Texas Emissions Reduction Plan under scrutiny by the state auditor
According to the state auditor, Texas environmental regulators must recover or account for more than $62 million of a grant program, Texas Emissions Reduction Plan (TERP), that’s aimed at improving air quality in some of the nation’s most polluted areas.
TERP provides incentives to individuals, businesses and government agencies that replace old vehicles and industrial equipment with more environmentally friendly models. The program requires participants to take the replaced old-model vehicle out of commission, and destroy it .

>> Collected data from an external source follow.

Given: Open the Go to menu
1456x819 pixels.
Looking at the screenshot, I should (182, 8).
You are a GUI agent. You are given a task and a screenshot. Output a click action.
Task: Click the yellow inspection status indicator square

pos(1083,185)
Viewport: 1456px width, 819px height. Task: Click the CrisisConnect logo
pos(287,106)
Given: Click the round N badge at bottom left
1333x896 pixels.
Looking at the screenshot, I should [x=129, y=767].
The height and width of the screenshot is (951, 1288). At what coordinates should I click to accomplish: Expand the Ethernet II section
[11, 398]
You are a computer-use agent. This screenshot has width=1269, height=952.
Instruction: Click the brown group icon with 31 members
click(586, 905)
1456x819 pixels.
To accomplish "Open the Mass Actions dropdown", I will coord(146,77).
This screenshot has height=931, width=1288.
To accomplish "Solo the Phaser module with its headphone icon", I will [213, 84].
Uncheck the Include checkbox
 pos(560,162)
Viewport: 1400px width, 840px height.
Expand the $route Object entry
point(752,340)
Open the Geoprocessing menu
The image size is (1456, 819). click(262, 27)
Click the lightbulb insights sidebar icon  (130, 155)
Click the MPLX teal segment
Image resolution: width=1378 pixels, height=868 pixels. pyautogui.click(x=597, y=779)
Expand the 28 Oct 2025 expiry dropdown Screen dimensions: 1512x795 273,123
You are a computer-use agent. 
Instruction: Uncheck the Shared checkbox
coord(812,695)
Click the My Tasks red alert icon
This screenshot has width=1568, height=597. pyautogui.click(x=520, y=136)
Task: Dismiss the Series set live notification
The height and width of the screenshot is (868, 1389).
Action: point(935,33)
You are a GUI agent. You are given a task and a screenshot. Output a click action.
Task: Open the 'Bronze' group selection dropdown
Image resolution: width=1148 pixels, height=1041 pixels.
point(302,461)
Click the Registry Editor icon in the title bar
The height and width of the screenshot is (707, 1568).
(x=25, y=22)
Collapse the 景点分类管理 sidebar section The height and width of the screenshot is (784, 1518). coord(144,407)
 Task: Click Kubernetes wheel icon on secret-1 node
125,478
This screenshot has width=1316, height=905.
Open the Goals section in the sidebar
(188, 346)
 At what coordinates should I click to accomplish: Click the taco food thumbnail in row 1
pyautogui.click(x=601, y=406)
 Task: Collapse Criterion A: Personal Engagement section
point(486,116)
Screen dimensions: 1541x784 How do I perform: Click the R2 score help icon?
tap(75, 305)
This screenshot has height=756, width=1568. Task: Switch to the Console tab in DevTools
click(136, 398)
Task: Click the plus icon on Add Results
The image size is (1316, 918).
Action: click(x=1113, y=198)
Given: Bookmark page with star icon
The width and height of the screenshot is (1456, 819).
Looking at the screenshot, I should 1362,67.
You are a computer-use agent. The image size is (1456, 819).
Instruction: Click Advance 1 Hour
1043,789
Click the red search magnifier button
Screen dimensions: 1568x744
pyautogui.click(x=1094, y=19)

Included among the problems outlined in the 52-page audit are:
- 593 grant recipients awarded more than $62 million between December 2006 and July 2010 did not meet all the program’s requirements.
- TERP has dead people’s social security numbers in its database
- TERP’s database contains inaccurate and incomplete information, including about 47 percent of vehicle identification numbers;
- At least 12 vehicles that should have been destroyed under the grant contracts were re-registered in Texas, though environmental regulators say six of those were mistakes.
The audit says Texas Commission on Environmental Quality must improve its applicant selection process, strengthen monitoring of recipients and hold them accountable to program guidelines.
Despite the problems, TERP has been extremely successful as a clean air program and TCEQ says it will make changes to its scoring method so that the program can continue to focus on the most polluted regions, including the Dallas-Fort Worth and Houston-Galveston areas.